ViT & Discrete Tokenization
This post is mainly based on
BEiT
- Masked Image Modeling (MIM) loss
- “Tokenize” the original image into visual tokens, then randomly mask some image patches
- Pre-training objective: recover the original visual tokens based on the corrupted image patches
- Each image has two views in our pre-training
- Image patches (16×16 pixels)
- Visual tokens (discrete tokens)
- Competitive with SOTA
Architecture
BEiT Architecture
- Before pre-training, we learn an “image tokenizer” via autoencoding-style reconstruction
- Image Representations
- Image patches
- Reshape an image $x \in \mathbb{R}^{H \times W \times C}$ into $N = HW/P^2$ patches
- Each patch have dim: $x^p_i \in \mathbb{R}^{P^2C}$, where $1 \leq i \leq N$
- $x^p_i$ are flatten into vectors and are linearly projected
- This paper: split $224 \times 224$ image into $14 \times 14$ grid of $16 \times 16$ image patches
- Visual tokens
- Map $x \in \mathbb{R}^{H \times W \times C}$ into $z = [z_1, …, z_N] \in \mathcal{V}^{N}$
- The vocabulary $\mathcal{V}$ contains 8192 discrete token indices
- Image tokenizer: learned by discrete variational autoencoder (dVAE)
- Tokenizer: $q_{\phi}(z | x)$
- Decoder: $p_{\psi}(x | z)$
- Non-differentiable / Gumbel-softmax
- For more details, see dVAE paper: Zero-shot text-to-image generation, PMLR 2021
- Image patches
- Backbone Network
- ViT-base: 12-layer, 768-dim, 12-head, 3072-FF size
- Input: ${ x^p_i }_{i=1}^N$
- Linear projection matrix $E \in \mathbb{R}^{(P^2C) \times D}$: project patches to ViT embeddings
- Learnable 1D position embeddings: $E_{pos} \in \mathbb{R}^{ N \times D }$
- Special SOS token: [E]
- Tokenizer init: from dVAE paper
- Masking strategy
- Blockwise masking (instead of random masking)

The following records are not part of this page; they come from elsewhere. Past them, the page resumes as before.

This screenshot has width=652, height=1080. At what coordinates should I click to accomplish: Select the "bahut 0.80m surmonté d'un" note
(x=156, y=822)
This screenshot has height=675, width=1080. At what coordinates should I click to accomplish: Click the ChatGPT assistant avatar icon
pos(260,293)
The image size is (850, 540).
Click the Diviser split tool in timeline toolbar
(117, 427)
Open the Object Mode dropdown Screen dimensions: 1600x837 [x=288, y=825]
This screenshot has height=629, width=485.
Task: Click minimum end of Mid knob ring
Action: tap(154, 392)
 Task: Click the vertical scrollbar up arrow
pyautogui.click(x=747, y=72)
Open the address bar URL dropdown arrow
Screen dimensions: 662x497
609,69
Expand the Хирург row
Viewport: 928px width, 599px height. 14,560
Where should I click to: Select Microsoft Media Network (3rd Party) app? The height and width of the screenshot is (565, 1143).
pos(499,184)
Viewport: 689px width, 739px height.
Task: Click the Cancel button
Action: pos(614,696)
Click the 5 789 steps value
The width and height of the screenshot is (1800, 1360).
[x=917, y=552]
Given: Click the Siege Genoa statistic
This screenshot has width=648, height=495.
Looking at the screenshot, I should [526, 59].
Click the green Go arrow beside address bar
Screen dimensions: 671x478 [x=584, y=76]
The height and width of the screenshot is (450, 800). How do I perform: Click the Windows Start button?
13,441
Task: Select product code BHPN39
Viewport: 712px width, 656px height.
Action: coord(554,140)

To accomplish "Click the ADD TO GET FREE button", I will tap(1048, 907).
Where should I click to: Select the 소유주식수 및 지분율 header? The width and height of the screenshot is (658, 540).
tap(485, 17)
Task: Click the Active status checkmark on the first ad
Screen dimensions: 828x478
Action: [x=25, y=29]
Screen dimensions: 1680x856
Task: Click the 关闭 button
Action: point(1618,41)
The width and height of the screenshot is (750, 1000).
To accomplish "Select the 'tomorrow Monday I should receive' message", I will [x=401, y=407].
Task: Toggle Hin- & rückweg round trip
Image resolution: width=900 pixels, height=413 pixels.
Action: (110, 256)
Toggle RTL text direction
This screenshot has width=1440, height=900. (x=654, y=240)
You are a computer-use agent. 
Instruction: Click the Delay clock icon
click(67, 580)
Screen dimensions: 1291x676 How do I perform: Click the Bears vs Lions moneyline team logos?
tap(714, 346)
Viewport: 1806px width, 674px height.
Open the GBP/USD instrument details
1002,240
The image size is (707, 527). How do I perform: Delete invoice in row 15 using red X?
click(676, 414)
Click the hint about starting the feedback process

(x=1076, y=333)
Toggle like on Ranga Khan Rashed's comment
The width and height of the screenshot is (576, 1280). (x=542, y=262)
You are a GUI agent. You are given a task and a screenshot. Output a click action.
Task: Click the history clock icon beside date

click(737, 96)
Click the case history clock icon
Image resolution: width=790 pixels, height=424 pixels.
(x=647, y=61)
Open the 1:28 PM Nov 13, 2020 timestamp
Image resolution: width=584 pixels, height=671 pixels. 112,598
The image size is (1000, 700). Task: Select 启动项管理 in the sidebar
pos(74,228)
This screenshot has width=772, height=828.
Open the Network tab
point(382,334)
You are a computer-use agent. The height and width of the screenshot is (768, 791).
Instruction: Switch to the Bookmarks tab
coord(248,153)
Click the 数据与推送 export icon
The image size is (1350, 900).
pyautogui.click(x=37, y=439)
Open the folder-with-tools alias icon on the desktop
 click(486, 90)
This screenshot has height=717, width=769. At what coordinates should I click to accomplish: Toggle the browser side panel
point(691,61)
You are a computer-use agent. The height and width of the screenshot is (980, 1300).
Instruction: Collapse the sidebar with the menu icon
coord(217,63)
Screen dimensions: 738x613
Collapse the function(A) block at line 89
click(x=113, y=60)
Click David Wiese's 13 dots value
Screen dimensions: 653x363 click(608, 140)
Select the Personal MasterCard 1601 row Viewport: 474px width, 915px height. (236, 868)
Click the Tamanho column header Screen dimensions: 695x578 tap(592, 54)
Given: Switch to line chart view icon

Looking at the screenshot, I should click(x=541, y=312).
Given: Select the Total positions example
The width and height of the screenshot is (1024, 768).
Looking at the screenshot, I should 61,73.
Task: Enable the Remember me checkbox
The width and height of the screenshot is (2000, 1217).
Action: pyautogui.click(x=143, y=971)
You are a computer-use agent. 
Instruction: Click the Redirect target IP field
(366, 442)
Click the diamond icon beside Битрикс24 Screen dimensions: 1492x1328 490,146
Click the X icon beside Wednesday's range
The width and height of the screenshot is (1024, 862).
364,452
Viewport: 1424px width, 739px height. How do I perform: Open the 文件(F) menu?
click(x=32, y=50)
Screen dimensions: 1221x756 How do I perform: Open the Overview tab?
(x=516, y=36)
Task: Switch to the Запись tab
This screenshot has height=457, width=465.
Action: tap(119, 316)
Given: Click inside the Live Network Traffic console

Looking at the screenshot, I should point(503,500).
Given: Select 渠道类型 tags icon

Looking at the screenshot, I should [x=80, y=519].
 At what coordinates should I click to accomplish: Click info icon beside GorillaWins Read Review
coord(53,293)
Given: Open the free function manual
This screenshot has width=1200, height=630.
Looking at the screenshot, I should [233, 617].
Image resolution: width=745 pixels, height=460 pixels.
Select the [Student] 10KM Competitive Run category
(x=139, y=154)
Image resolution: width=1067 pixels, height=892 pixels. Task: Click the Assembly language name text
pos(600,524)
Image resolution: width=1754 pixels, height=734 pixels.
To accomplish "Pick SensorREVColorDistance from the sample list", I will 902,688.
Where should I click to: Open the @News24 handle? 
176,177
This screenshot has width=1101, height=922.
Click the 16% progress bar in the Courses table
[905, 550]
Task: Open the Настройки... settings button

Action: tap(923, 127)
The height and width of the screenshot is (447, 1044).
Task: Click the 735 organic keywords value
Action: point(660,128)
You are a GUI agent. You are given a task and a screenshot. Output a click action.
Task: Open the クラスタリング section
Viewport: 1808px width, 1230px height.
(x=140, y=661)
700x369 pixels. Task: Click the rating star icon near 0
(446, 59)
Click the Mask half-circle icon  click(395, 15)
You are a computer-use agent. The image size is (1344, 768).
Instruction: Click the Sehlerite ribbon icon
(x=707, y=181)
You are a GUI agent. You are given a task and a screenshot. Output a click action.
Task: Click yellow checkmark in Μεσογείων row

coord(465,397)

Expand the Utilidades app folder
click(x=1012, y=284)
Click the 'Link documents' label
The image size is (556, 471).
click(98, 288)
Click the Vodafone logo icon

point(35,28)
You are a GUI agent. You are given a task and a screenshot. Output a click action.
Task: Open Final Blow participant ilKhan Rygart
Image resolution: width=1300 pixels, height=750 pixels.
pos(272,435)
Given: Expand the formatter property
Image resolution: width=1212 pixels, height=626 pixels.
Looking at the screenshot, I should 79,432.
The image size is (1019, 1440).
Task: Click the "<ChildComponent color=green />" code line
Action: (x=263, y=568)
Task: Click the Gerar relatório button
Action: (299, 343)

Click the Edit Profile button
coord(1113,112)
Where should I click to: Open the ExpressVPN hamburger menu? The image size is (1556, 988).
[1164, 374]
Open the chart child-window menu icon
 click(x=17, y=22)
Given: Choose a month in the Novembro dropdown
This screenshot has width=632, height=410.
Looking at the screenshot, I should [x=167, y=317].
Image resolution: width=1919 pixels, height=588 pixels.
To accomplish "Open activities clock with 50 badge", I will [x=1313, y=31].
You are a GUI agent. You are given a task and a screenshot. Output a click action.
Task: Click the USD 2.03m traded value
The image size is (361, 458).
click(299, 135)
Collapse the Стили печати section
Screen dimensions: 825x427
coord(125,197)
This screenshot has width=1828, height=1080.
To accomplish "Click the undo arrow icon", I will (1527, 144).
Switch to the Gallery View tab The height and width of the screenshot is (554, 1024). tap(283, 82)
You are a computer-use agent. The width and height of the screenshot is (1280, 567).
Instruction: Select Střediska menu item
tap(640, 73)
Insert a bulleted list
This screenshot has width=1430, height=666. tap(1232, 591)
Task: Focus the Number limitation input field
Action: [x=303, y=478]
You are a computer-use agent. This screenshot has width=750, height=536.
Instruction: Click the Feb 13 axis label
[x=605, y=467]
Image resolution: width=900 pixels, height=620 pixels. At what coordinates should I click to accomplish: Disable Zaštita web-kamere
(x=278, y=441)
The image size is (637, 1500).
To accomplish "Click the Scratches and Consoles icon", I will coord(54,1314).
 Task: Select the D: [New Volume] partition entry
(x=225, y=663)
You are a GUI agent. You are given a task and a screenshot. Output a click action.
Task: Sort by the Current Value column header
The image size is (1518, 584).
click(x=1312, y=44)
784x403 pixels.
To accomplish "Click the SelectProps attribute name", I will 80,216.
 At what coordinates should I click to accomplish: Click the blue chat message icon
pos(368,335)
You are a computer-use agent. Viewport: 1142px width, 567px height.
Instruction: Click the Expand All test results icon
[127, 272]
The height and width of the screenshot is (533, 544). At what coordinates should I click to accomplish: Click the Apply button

- For each block, we set the minimum number of patches to 16
- Randomly choose an aspect ratio for the masking block
- Repeat until we get $0.4N$ number of masked patches
- MIM Loss
- Randomly mask ~40% of image patches
- Replace with a learnable mask embedding $e_{[M]} \in \mathbb{R}^D$
- For each masked position, predict the original visual tokens with a softmax classifier after a linear projection on output embedding
MIM Loss:
\[\sum_{x \in \mathcal{D}} \mathbb{E}_{\mathcal{M}} \left[ \sum_{i \in \mathcal{M}} \log p_{MIM}( z_i | x^{\mathcal{M}} ) \right]\]where
- $\mathcal{M}$: masked token index set
- $\mathcal{D}$: training corpus
- $x^{\mathcal{M}}$: corrupted image patches
BEiT as Variational Autoencoder
- TBD
Optimization
- Pretrain BEIT on the training set of ImageNet-1K / 1.2M images
- Augmentation: random resized cropping, horizontal flipping, color jittering
- Batch size: 2k
- Training steps: 500k steps (i.e., 800 epochs) / 5 days on 16 V100
- Proper initialization is important to stabilize training (see paper Section 2.5)
Experiments
- Image Classification
- Follow DeiT hyperparameters on fine-tuning
- Large learning rate + layer-wise decay
- Pre-trained BEIT significantly improves performance
- Fine-tuning on pre-trained BEiT is ~5x more data efficient than training DeiT from scratch (see paper Figure 2)
- Semantic Segmentation
- ADE20K benchmark, 25K images, 150 semantic categories
- Task layer & hyperparameters: mostly follow SETR-PUP
- 160K steps / batch size 16
- Intermediate fine-tuning: first pre-train, then fine-tune on ImageNet, finally fine-tune on ADE20K
Convergence curves of training DeiT from scratch and fine-tuning BEIT on ImageNet-1K.
Semantic segmentation on ADE20K.
Self-Attention Map Analysis
Self-attention map for different reference points. Method: use the corresponding patch as query, and visualize which patch BEiT attends to. The self-attention mechanism in BEIT is able to separate objects, although self-supervised pre-training does not use manual annotations.